Chers frères et sœurs, nous pouvons nous demander: Rome se prépare-t-elle à devenir lors de l'Année Sainte «ville d’espérance»? Nous savons tous qu’une organisation du Jubilé est en cours depuis longtemps. Mais comprenons bien qu'ici il ne s'agit pas principalement de cela; il s'agit plutôt du témoignage de la communauté ecclésiale et civile; d’un témoignage qui, plutôt que dans les événements, consiste dans le style de vie, la qualité éthique et spirituelle de la coexistence. Alors la question peut être formulée ainsi: travaillons-nous, chacun dans notre domaine, pour que cette ville soit un signe d'espérance pour ceux qui y vivent et pour tous ceux qui la visitent?
Un exemple. Entrer sur la place Saint-Pierre et voir que, dans l’étreinte de la colonnade, se promènent librement et sereinement des personnes de toutes nationalités, cultures et religions, est une expérience qui inspire l'espoir; mais il est important que cela soit confirmé par un bon accueil lors de la visite à la basilique, ainsi que par les services d'information. Un autre exemple: le charme du centre historique de Rome est éternel et universel; mais il faut aussi que les personnes âgées ou ayant une certaine déficience motrice puissent en profiter; et il faut que face à la «grande beauté» corresponde la simple décence et la fonctionnalité normale dans les lieux et les situations de la vie ordinaire, de tous les jours. Parce qu'une ville plus vivable pour ses citoyens est aussi plus accueillante pour tous.

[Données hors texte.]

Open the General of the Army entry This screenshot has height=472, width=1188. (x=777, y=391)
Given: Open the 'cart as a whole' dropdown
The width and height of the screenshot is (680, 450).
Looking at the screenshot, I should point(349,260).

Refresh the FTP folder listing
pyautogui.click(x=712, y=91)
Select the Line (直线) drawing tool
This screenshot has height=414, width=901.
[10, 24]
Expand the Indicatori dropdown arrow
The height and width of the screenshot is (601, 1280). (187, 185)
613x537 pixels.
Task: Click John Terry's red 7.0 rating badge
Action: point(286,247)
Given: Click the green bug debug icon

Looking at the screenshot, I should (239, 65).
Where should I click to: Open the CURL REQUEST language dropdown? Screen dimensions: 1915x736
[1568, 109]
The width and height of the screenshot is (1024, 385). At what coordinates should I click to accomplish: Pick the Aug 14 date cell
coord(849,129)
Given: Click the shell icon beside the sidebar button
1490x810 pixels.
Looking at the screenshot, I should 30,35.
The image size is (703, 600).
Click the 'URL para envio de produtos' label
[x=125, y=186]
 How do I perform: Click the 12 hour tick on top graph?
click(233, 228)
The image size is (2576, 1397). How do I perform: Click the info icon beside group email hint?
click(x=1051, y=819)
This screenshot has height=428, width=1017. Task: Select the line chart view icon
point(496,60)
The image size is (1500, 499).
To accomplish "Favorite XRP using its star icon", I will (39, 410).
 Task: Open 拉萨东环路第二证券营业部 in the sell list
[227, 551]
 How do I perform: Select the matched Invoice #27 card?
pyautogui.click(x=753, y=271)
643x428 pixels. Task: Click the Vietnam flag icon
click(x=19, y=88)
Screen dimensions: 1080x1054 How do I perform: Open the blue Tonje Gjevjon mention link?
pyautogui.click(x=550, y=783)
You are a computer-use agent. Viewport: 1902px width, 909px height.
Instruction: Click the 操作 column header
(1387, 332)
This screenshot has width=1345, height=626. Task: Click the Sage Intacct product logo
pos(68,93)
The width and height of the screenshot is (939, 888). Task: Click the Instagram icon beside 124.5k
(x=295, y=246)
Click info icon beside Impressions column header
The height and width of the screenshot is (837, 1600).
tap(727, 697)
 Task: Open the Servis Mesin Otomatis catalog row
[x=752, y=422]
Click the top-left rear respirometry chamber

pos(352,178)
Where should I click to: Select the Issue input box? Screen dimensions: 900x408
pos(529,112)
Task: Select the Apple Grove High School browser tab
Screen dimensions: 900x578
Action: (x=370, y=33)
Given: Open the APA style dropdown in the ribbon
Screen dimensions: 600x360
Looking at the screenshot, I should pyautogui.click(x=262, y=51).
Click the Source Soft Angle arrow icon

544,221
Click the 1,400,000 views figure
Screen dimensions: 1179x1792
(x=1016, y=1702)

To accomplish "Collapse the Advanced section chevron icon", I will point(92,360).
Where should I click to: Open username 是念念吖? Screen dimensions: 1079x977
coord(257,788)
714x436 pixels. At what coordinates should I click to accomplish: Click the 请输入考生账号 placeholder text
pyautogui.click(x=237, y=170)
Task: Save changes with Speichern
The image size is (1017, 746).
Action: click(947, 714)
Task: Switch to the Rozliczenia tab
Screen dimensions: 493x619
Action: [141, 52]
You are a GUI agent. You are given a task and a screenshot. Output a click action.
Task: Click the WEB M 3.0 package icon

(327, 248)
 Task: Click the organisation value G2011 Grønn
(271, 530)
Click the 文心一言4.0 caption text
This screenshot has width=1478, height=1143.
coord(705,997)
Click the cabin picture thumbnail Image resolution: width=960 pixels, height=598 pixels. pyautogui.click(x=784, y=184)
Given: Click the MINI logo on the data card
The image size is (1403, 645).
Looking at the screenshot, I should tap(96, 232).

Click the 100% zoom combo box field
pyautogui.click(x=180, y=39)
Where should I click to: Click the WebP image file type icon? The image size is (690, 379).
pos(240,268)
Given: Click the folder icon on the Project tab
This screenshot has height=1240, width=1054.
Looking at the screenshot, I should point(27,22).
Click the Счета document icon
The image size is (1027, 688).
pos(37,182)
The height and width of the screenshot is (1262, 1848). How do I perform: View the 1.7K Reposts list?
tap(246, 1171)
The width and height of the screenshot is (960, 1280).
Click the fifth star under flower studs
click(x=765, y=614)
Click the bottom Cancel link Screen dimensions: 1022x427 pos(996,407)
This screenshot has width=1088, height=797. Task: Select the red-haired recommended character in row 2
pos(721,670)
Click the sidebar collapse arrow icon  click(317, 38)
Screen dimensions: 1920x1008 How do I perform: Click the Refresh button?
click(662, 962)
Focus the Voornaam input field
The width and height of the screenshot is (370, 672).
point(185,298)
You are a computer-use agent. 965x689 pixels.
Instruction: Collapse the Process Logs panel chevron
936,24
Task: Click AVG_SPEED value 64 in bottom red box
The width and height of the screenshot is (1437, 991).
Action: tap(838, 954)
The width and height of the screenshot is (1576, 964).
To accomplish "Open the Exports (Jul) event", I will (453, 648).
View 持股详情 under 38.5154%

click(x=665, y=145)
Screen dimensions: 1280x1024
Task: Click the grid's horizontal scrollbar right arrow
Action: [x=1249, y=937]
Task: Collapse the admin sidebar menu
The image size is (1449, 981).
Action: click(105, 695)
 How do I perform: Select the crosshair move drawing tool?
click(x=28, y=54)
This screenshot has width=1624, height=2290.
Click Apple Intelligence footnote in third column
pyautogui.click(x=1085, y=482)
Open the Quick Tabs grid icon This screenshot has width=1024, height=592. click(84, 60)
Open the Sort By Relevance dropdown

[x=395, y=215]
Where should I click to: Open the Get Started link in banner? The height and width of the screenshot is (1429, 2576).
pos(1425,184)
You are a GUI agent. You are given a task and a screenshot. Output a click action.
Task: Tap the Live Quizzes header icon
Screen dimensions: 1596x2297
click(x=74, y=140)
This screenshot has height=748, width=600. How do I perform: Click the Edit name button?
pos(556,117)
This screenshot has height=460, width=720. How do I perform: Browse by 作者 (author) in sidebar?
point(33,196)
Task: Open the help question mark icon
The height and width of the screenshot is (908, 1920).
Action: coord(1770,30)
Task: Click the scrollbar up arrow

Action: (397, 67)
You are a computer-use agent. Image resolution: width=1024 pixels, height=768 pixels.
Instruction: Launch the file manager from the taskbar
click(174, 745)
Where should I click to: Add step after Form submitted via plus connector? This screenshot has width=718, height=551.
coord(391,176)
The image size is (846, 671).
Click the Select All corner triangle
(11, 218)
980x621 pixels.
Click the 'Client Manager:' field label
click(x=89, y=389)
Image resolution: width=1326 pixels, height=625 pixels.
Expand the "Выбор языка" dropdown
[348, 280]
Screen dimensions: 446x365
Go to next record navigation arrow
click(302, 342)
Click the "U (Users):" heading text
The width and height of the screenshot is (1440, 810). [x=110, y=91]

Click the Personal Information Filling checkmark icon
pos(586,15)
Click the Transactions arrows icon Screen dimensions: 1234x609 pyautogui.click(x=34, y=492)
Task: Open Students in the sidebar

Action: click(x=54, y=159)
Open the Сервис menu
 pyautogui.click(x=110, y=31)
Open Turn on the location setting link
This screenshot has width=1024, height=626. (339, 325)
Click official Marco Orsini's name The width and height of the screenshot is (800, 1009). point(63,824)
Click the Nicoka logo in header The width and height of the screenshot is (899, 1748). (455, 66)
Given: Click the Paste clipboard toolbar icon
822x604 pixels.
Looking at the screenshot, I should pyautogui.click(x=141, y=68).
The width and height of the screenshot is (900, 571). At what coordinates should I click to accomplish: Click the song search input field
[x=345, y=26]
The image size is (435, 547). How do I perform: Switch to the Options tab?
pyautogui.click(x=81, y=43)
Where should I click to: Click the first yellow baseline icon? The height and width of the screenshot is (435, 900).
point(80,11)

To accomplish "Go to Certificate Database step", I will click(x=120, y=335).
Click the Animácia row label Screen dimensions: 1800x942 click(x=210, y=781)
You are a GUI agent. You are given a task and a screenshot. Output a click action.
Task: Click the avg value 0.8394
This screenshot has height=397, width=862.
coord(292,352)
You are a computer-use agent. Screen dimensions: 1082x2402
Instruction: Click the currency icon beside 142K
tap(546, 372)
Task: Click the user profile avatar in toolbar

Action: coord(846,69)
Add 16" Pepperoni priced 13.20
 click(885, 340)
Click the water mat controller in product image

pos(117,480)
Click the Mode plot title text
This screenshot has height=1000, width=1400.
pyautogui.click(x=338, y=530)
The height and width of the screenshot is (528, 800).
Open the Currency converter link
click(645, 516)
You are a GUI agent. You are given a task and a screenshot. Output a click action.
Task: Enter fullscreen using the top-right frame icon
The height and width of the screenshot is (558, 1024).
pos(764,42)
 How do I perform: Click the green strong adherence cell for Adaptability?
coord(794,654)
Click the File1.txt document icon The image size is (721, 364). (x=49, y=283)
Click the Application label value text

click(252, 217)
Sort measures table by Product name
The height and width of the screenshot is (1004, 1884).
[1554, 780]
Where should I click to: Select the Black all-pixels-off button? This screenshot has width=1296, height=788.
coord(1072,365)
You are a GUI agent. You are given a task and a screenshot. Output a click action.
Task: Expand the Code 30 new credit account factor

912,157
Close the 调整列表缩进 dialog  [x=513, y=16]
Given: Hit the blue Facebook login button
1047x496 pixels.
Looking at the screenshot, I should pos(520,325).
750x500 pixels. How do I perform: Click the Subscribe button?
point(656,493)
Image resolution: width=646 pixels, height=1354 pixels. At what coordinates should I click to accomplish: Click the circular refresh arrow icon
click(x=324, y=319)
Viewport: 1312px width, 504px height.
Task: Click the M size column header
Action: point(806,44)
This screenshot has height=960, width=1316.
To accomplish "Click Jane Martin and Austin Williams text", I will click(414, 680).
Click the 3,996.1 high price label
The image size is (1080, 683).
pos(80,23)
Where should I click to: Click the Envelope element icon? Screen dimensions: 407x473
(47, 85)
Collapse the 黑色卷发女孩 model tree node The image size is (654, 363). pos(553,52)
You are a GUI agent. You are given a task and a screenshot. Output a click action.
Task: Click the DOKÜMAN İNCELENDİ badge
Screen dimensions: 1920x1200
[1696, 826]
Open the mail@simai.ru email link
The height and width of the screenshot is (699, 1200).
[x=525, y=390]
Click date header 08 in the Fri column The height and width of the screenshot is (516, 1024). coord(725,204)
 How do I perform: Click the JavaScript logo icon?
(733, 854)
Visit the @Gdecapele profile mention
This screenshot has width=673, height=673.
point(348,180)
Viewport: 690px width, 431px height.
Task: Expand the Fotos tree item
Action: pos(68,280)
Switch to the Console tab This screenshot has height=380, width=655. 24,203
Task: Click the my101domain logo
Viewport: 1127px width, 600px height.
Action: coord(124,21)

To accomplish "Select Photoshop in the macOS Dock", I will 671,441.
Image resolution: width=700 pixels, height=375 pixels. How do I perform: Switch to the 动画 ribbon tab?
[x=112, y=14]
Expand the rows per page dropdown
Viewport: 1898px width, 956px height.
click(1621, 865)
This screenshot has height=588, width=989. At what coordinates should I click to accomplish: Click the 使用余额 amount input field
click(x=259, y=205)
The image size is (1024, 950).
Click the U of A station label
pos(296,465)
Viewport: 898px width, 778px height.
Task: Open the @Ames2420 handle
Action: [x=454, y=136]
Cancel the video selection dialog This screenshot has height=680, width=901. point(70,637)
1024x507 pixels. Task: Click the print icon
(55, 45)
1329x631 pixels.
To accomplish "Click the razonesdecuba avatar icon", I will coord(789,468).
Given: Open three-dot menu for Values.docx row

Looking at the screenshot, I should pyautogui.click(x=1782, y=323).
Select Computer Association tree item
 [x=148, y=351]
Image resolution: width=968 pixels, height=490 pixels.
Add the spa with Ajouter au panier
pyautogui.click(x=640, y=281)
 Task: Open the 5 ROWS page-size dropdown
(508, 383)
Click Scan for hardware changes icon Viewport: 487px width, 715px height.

Chers frères et sœurs, un pèlerinage, surtout s'il est exigeant, nécessite une bonne préparation. C'est pourquoi l'année prochaine, qui précède le Jubilé, sera consacrée à la prière. Toute une année dédiée à la prière. Et quelle meilleure maîtresse pourrions-nous avoir que notre Sainte Mère? Mettons-nous à son école: apprenons d'elle à vivre chaque jour, chaque moment, chaque occupation le regard intérieur tourné vers Jésus. Joies et peines, satisfactions et problèmes. Tout en la présence et avec la grâce de Jésus, le Seigneur. Tout avec gratitude et espérance.